Ryu Yohan is, in most ways, a typical Korean-American retiree. He lives in an unremarkable house in suburban New Jersey, volunteers at his church, and passes time watching old cartoons with the volume turned up too loud. But his visions are darker. He sees dead people, and they're not your typical brand of horror-movie phantoms either. They're the victims of his brutal killings 50 years ago during the Korean War. Days at Yohan's home may be filled with recycled Road Runner gags, but nights are a constant replay of the Ghosts of War Crimes Past.

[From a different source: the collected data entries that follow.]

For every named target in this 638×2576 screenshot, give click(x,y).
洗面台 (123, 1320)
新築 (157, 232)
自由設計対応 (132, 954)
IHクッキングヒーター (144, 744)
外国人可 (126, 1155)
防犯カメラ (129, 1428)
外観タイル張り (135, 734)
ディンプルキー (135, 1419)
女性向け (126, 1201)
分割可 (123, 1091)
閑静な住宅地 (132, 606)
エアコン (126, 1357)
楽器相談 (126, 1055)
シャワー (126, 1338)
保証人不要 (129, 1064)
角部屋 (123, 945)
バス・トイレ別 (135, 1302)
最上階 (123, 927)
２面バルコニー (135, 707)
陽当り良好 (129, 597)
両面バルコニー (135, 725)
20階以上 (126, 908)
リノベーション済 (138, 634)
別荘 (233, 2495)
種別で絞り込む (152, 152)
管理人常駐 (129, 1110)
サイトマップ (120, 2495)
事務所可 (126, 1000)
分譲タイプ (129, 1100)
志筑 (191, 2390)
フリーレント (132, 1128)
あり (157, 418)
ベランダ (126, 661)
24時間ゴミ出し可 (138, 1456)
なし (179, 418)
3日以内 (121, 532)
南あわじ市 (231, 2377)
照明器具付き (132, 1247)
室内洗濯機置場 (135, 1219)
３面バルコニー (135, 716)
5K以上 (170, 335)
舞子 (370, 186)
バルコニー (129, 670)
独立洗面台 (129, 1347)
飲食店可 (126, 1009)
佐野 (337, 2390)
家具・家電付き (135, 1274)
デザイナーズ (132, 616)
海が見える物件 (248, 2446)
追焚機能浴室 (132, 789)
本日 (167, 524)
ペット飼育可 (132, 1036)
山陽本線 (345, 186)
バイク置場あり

Yohan's sins, and the efforts of his younger brother Yosop to atone for them, form the core of South Korean author Hwang Sok-Yong's provocative 2001 novel The Guest, which has just been published in English for the first time. Hwang, one of South Korea's most famous writers, spent five years in prison for a 1989 trip to Pyongyang, flouting a ban on unauthorized contact with the North. He was pardoned by President Kim Dae Jung, but a stint in jail clearly failed to dent his taste for controversy. The Guest, the title of which is a translation of the Korean term for the imported disease of smallpox, describes what Hwang sees as the pernicious influence of "cultural imperialism" on Korea. He focuses on a massacre that took place in late 1950 in North Korea's Hwanghae Province. North Korean authorities claim this event was the work of bloodthirsty American soldiers. Hwang disputes that, arguing that it was carried out by Korean factions aligned with the South and the North. Hwanghae, he writes in the introduction, "was the setting of a fifty-day nightmare during which Christians and Communists—two groups of Korean people whose lives were shaped by two different 'guests'—committed a series of unspeakable atrocities against each other."
Hwang describes those atrocities with a subtle power. He takes the reader to the edge of a gruesome scene, then steps back and focuses on the sort of mundane detail that sticks in one's mind more firmly than any blood-splattered image. Describing the immolation of suspected communist sympathizers—women and children included—in an air raid shelter, he focuses with almost casual detachment on the sound of slaughter: "Suddenly a muffled, moaning sound, kind of like the 'oooh' a crowd of people might make, rose up all around us like some sort of wind—and then, all at once, we were engulfed in flame."
Hwang highlights the obvious truth that outside powers have inflicted great harm upon Korea, playing a major role in its painful division. But to a foreign reader his apparent conviction that the malign influence of Westerners should absolve Korean participants of their own guilt in the bloodshed is perplexing. This sentiment—it could be summed up as "the foreign devils made them do it"—may be comforting to Korean readers eager to overcome the burdens of their tortured history. But Hwang's determination to smooth over the ugliness of the past may doom his book to a far less enthusiastic reception abroad than it earned at home.